Copy out every row below, substituting "Find an element" for each occurrence of "Locate an element" and changing nothing else.

─── Task data ───

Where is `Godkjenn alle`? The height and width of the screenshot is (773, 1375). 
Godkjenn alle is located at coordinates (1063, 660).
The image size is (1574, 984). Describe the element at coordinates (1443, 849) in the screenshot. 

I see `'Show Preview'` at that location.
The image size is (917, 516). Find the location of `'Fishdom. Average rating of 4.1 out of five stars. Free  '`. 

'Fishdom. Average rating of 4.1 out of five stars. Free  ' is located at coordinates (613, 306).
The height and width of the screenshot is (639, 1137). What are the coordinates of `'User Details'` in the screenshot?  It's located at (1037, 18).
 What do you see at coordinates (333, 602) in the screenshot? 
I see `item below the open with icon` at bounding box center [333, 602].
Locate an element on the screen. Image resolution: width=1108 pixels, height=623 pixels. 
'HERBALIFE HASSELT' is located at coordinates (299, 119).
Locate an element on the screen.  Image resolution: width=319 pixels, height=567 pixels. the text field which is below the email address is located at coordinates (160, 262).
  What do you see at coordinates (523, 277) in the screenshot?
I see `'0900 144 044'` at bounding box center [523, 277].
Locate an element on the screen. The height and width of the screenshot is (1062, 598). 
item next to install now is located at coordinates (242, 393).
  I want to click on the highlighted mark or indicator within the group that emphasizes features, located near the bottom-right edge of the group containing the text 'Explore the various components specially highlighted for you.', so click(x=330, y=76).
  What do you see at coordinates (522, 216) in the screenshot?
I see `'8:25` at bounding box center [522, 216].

───

# [Written reply]
Where is `Godkjenn alle`? The height and width of the screenshot is (773, 1375). 
Godkjenn alle is located at coordinates (1063, 660).
The image size is (1574, 984). Describe the element at coordinates (1443, 849) in the screenshot. 

I see `'Show Preview'` at that location.
The image size is (917, 516). Find the location of `'Fishdom. Average rating of 4.1 out of five stars. Free  '`. 

'Fishdom. Average rating of 4.1 out of five stars. Free  ' is located at coordinates (613, 306).
The height and width of the screenshot is (639, 1137). What are the coordinates of `'User Details'` in the screenshot?  It's located at (1037, 18).
 What do you see at coordinates (333, 602) in the screenshot? 
I see `item below the open with icon` at bounding box center [333, 602].
Find an element on the screen. Image resolution: width=1108 pixels, height=623 pixels. 
'HERBALIFE HASSELT' is located at coordinates (299, 119).
Find an element on the screen.  Image resolution: width=319 pixels, height=567 pixels. the text field which is below the email address is located at coordinates (160, 262).
  What do you see at coordinates (523, 277) in the screenshot?
I see `'0900 144 044'` at bounding box center [523, 277].
Find an element on the screen. The height and width of the screenshot is (1062, 598). 
item next to install now is located at coordinates (242, 393).
  I want to click on the highlighted mark or indicator within the group that emphasizes features, located near the bottom-right edge of the group containing the text 'Explore the various components specially highlighted for you.', so click(x=330, y=76).
  What do you see at coordinates (522, 216) in the screenshot?
I see `'8:25` at bounding box center [522, 216].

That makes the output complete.